After having ignored this and other suggestions for nuclear disarmament, an initiative has recently been taken by some establishment personalities in the United States. Concerned over nuclear weapons ‘falling into dangerous hands’, they have ‘called for a global effort to reduce reliance on nuclear weapons, to prevent their spread into potentially dangerous hands, and ultimately to end them as a threat to the world’. A world without nuclear weapons requires ‘the necessary political will to build an international consensus on priorities’. This, they concede, cannot be done ‘without the vision of moving towards zero, we will not find the essential cooperation required to stop our downward spiral’. These views were most recently articulated in an op-ed in The Wall Street Journal on January 18 this year.

The strategic paradigm, as hitherto understood, offers no escape from the possibility of states resorting to war. This necessitates a qualitatively different approach if perpetual peace is to be made a human objective.

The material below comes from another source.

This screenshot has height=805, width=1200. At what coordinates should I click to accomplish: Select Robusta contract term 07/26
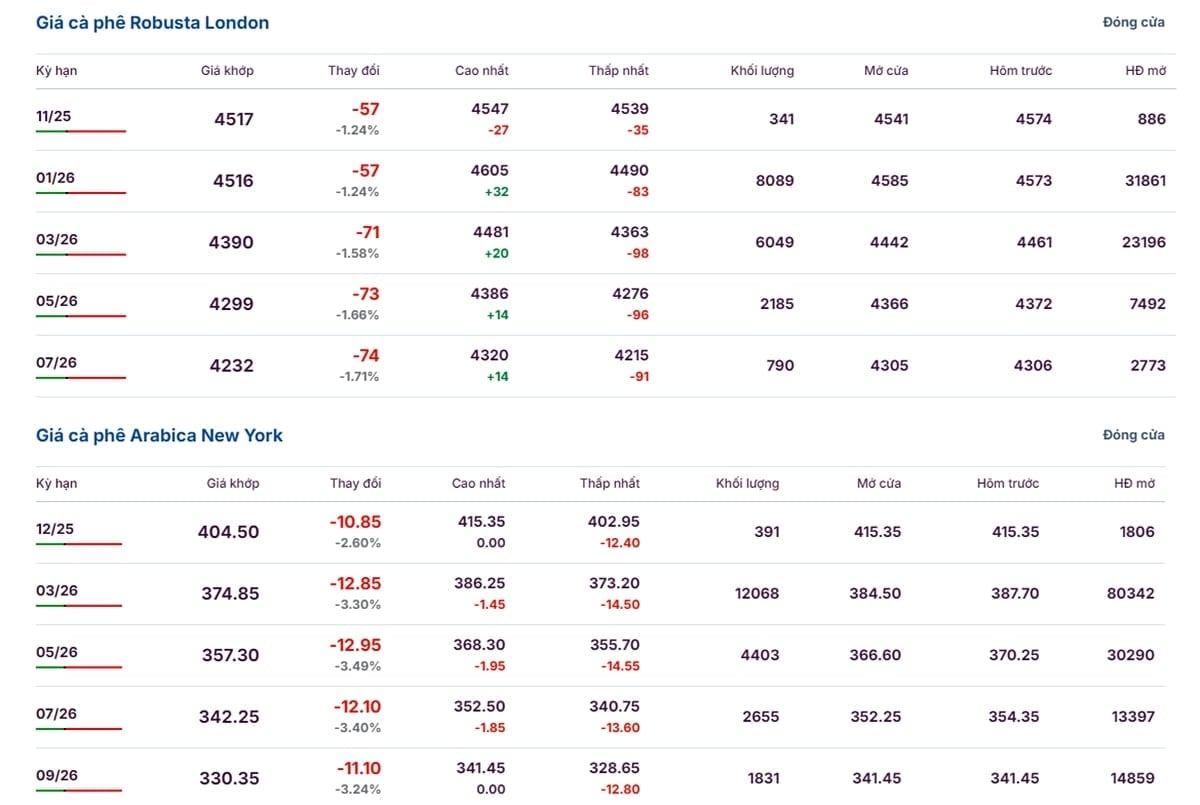click(x=55, y=362)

A new framework for world peace must begin with conceptual clarity about the meaning of words in our vocabulary. Can peace be defined as absence of conflict? If so, it could be no more than a tactical happening of a transitory nature involving no value judgment or commitment to such a judgement. A study of the semantic history of the term itself is revealing. The impression of contention, hostility, conflict (armed or unarmed) is ever present; so is its acceptability in a certain sense. A cynical observation by Oscar Wilde is perhaps an apt reflection on human perceptions: ‘As long as war is regarded as wicked, it will always have its fascination. When it is looked upon as vulgar, it will cease to be popular’.

Early in the twentieth century the philosopher William James had recognised the obstacles confronting a pacifist approach. ‘The war against war’, he wrote in 1906, ‘is going to be no holiday or camping party. The military feelings are too deeply grounded to abdicate their place among our ideals until better substitutes are offered than the glory and shame that come to nations as well as to individuals from the ups and downs of politics and the vicissitudes of trade’.

A century later Robert Fisk has referred to the same problem in his monumental work The Great War for Civilisation:

‘Governments like it that way. They want their people to see war as a drama of opposites, good and evil, ‘them’ and ‘us’, victory or defeat. But war is primarily not about victory or defeat but about death and the infliction of death. It represents the total failure of the human spirit.’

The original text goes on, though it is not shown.